Molecular and Computational Biology, University of Southern California, Los Angeles, CA 90089, USA.
Genome Biol Evol. 2024 May 2;16(5). doi: 10.1093/gbe/evae093.
A fundamental goal in evolutionary biology and population genetics is to understand how selection shapes the fate of new mutations. Here, we test the null hypothesis that insertion-deletion (indel) events in protein-coding regions occur randomly with respect to secondary structures. We identified indels across 11,444 sequence alignments in mouse, rat, human, chimp, and dog genomes and then quantified their overlap with four different types of secondary structure-alpha helices, beta strands, protein bends, and protein turns-predicted by deep-learning methods of AlphaFold2. Indels overlapped secondary structures 54% as much as expected and were especially underrepresented over beta strands, which tend to form internal, stable regions of proteins. In contrast, indels were enriched by 155% over regions without any predicted secondary structures. These skews were stronger in the rodent lineages compared to the primate lineages, consistent with population genetic theory predicting that natural selection will be more efficient in species with larger effective population sizes. Nonsynonymous substitutions were also less common in regions of protein secondary structure, although not as strongly reduced as in indels. In a complementary analysis of thousands of human genomes, we showed that indels overlapping secondary structure segregated at significantly lower frequency than indels outside of secondary structure. Taken together, our study shows that indels are selected against if they overlap secondary structure, presumably because they disrupt the tertiary structure and function of a protein.

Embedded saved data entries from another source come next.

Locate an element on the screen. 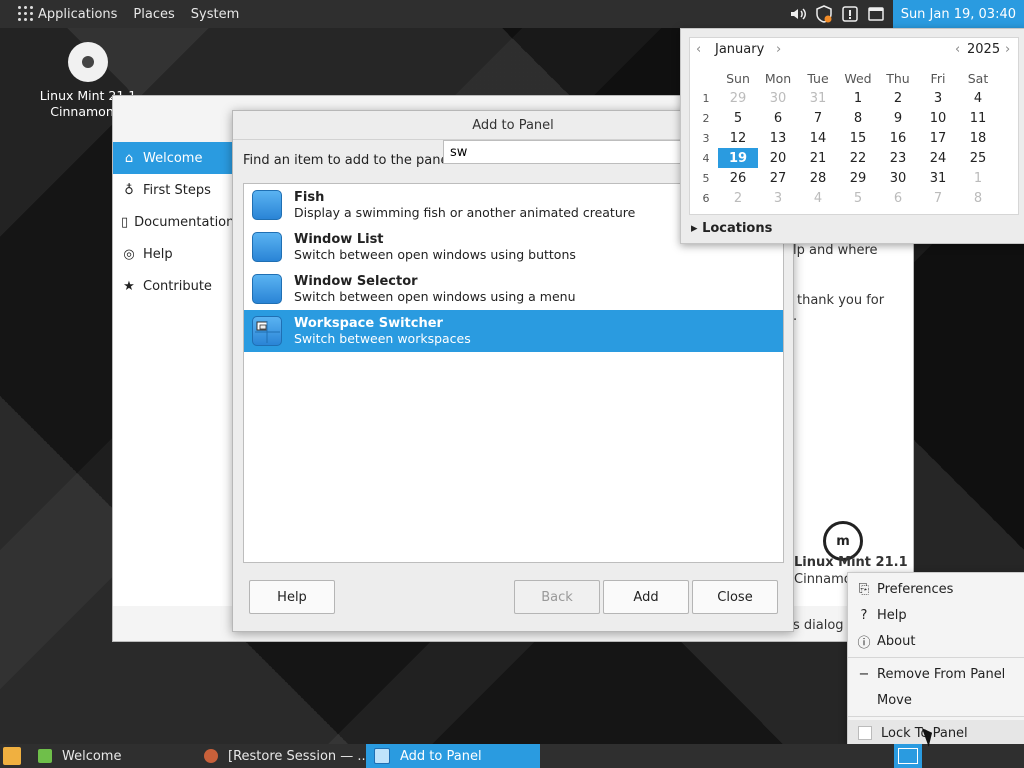 This screenshot has width=1024, height=768. calendar-header: ‹ January › ‹ 2025 › is located at coordinates (854, 52). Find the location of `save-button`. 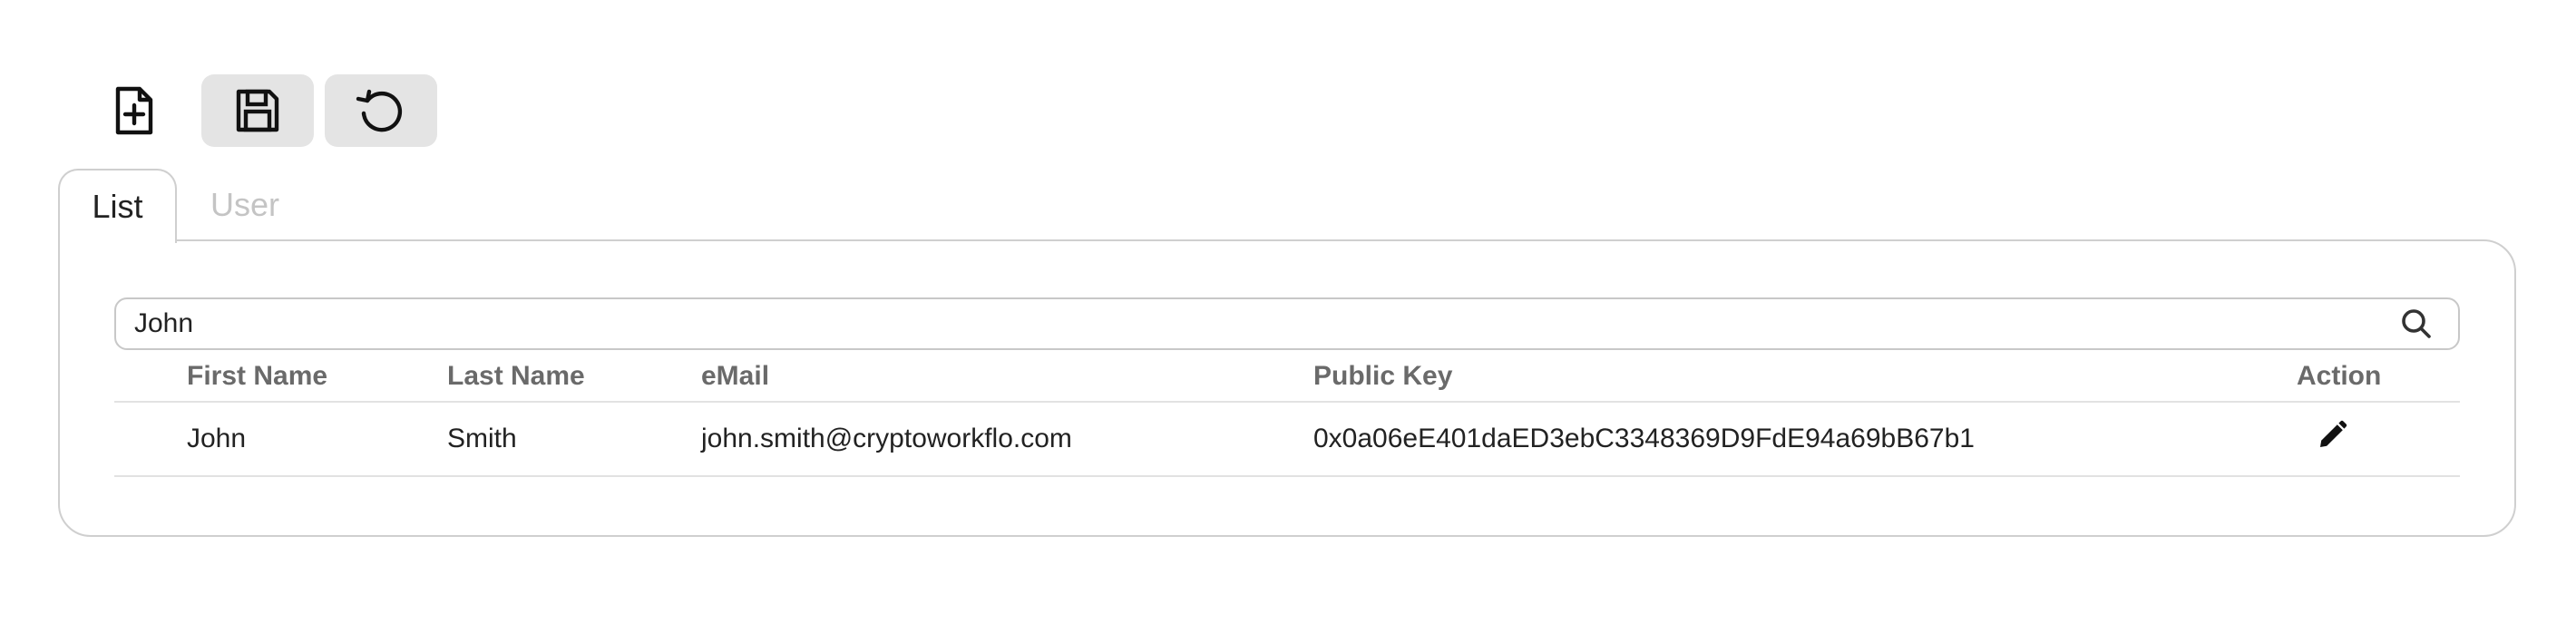

save-button is located at coordinates (258, 110).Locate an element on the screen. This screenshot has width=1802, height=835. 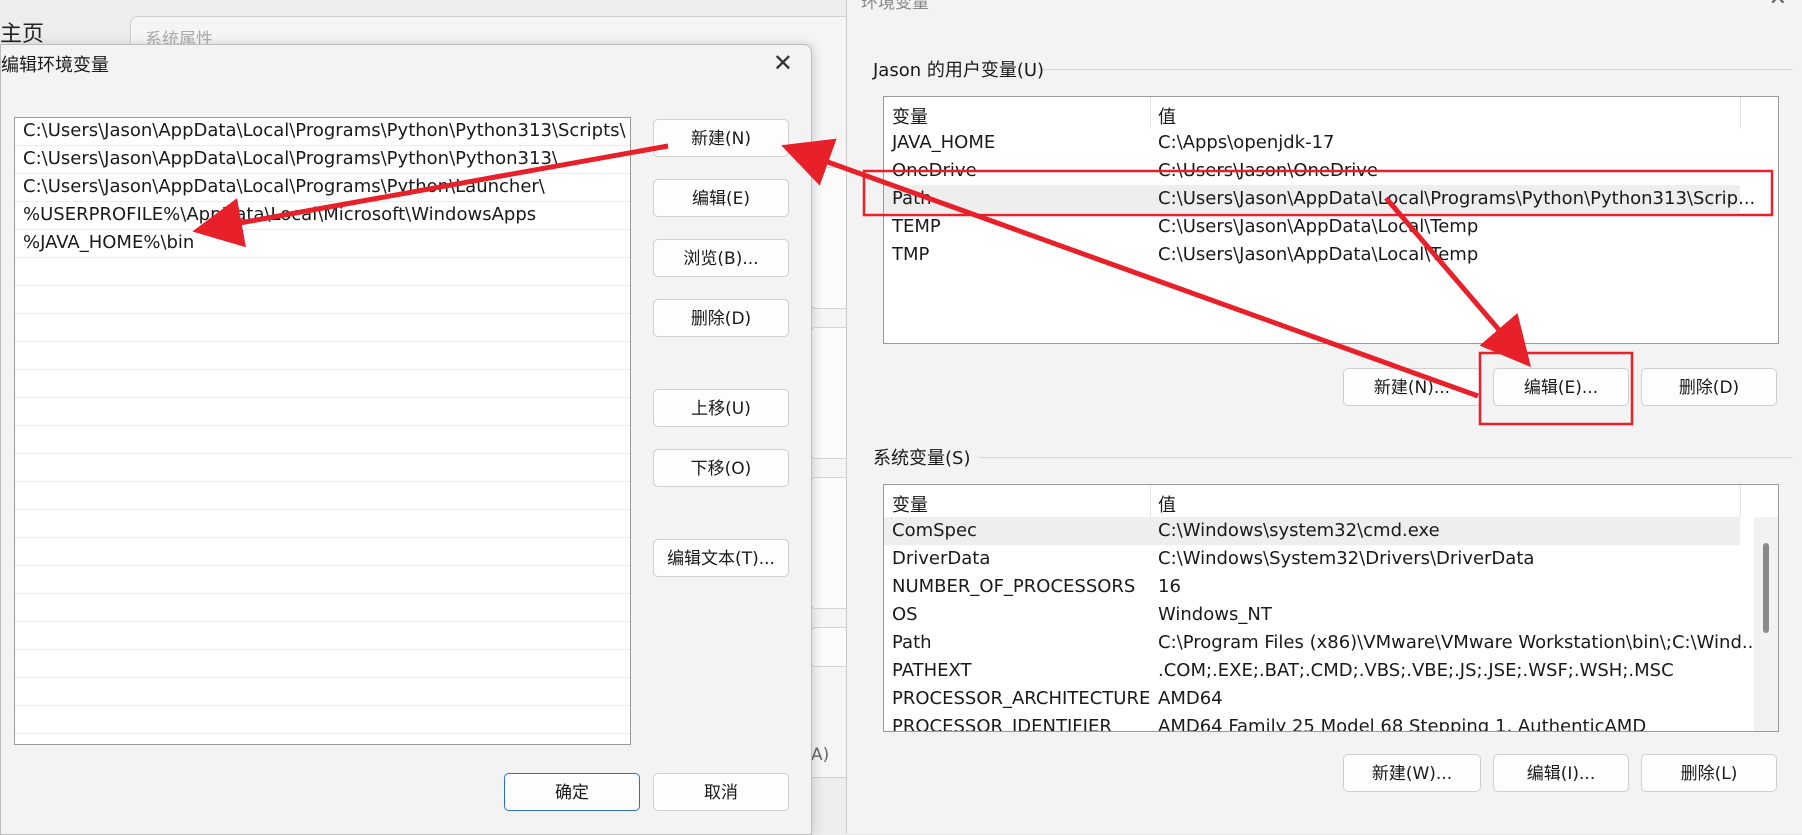
new-entry-button: 新建(N) is located at coordinates (721, 138).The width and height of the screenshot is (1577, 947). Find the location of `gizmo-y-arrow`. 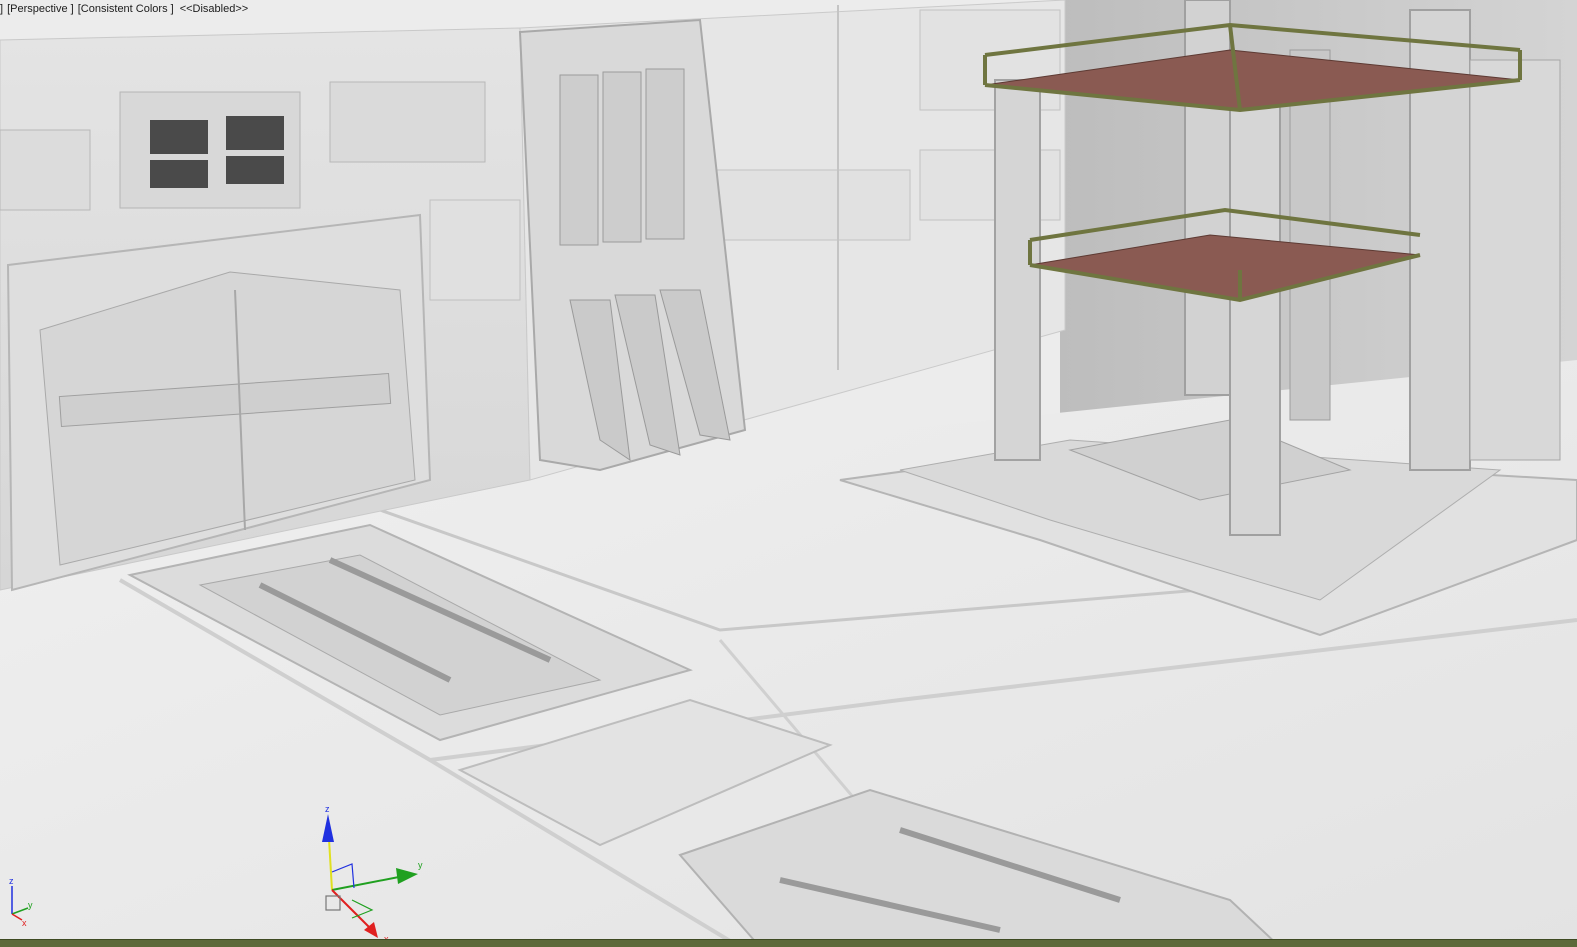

进化生物学和群体遗传学的一个基本目标是了解选择如何塑造新突变的命运。在这里,我们检验了一个零假设,即在蛋白质编码区域发生的插入缺失(indel)事件相对于二级结构是随机发生的。我们在小鼠、大鼠、人类、黑猩猩和狗的基因组中识别了 11444 个序列比对中的 indel,然后定量分析了它们与由 AlphaFold2 的深度学习方法预测的四种不同类型的二级结构——α螺旋、β链、蛋白弯曲和蛋白转折——的重叠。indel 与二级结构的重叠程度比预期的要高 54%,特别是在β链上的重叠程度较低,β链往往形成蛋白质的内部稳定区域。相比之下,indel 在没有预测到的二级结构的区域中富集了 155%。这些偏斜在啮齿动物谱系中比灵长类动物谱系更强,这与预测自然选择在有效种群规模较大的物种中更有效的群体遗传理论一致。虽然不像 indel 那样强烈减少,但非 synonymous 替换在蛋白质二级结构区域也不太常见。在对数千个人类基因组的补充分析中,我们表明,与二级结构之外的 indel 相比,重叠二级结构的 indel 分离频率显著降低。总之,我们的研究表明,如果 indel 与二级结构重叠,它们将受到选择压力,可能是因为它们破坏了蛋白质的三级结构和功能。